HPC cluster
It is assumed here that you already deployed a generic cluster of nodes (see dedicated tutorial)
Vocabulary
The job scheduler is the conductor of computational resources of the cluster. We will use here the Slurm open source jobs scheduler.
A job is a small script, that contains instructions on how to execute the calculation program, and that also contains information for to the job scheduler (required job duration, how much resources are needed, etc.). When a user ask the job scheduler to execute a job, which is call submitting a job, the job enter jobs queue. The job scheduler is then in charge of finding free computational resources depending of the needs of the job, then launching the job and monitoring it during its execution. Note that the job scheduler is in charge of managing all jobs to ensure maximum usage of computational resources, which is why sometime, the job scheduler will put some jobs on hold for a long time in a queue, to wait for free resources. In return, after user has submitted a job, the job scheduler will provide user a job ID to allow following job state in the jobs queue and during its execution.
Build packages
Let's install now the cluster job scheduler, Slurm.
First, we need to build packages. Grab Munge and Slurm sources. Munge will be used to handle authentication between Slurm daemons.
Note: beware, links may change over time, especially Slurm from Schemd. You may need to update URLs.

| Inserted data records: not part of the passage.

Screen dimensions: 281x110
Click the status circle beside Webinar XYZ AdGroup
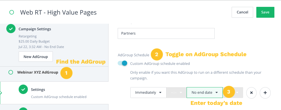pyautogui.click(x=11, y=72)
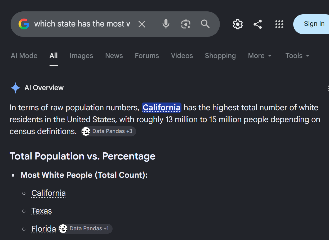
Task: Click the AI Overview sparkle icon
Action: [x=15, y=88]
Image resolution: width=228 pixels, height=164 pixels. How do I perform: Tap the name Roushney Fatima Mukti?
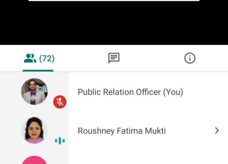pyautogui.click(x=122, y=131)
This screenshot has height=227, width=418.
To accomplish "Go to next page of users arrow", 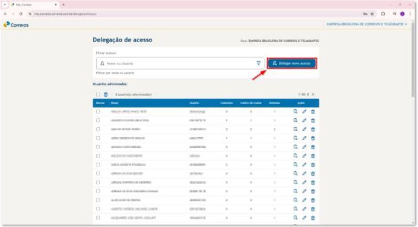I will tap(313, 94).
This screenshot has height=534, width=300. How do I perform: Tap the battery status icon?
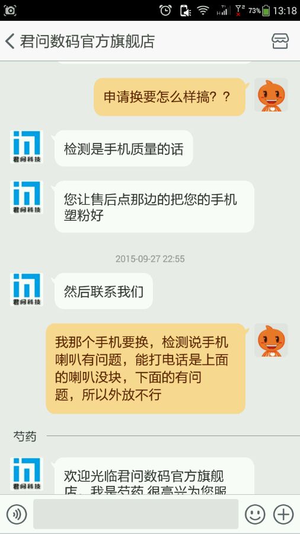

wget https://github.com/dun/munge/releases/download/munge-0.5.14/munge-0.5.14.tar.xz
dnf install bzip2-devel openssl-devel zlib-devel -y
wget https://github.com/dun.gpg
wget https://github.com/dun/munge/releases/download/munge-0.5.14/munge-0.5.14.tar.xz.asc
rpmbuild -ta munge-0.5.14.tar.xz
Now install munge, as it is needed to build slurm:
cp /root/rpmbuild/RPMS/x86_64/munge-* /var/www/html/repositories/AlmaLinux/9/x86_64/extra/
createrepo /var/www/html/repositories/AlmaLinux/9/x86_64/extra/
dnf clean all
dnf install munge munge-libs munge-devel
Now build slurm packages:
wget https://download.schedmd.com/slurm/slurm-20.11.7.tar.bz2
dnf install munge munge-libs munge-devel
dnf install pam-devel readline-devel perl-ExtUtils-MakeMaker
dnf install mariadb mariadb-devel
rpmbuild -ta slurm-20.11.7.tar.bz2
cp /root/rpmbuild/RPMS/x86_64/slurm* /var/www/html/repositories/AlmaLinux/9/x86_64/extra/
createrepo /var/www/html/repositories/AlmaLinux/9/x86_64/extra/
dnf clean all
Slurm controller side is called slurmctld while on compute nodes, it is called slurmd . On the "submitter" node, no daemon except munge is required.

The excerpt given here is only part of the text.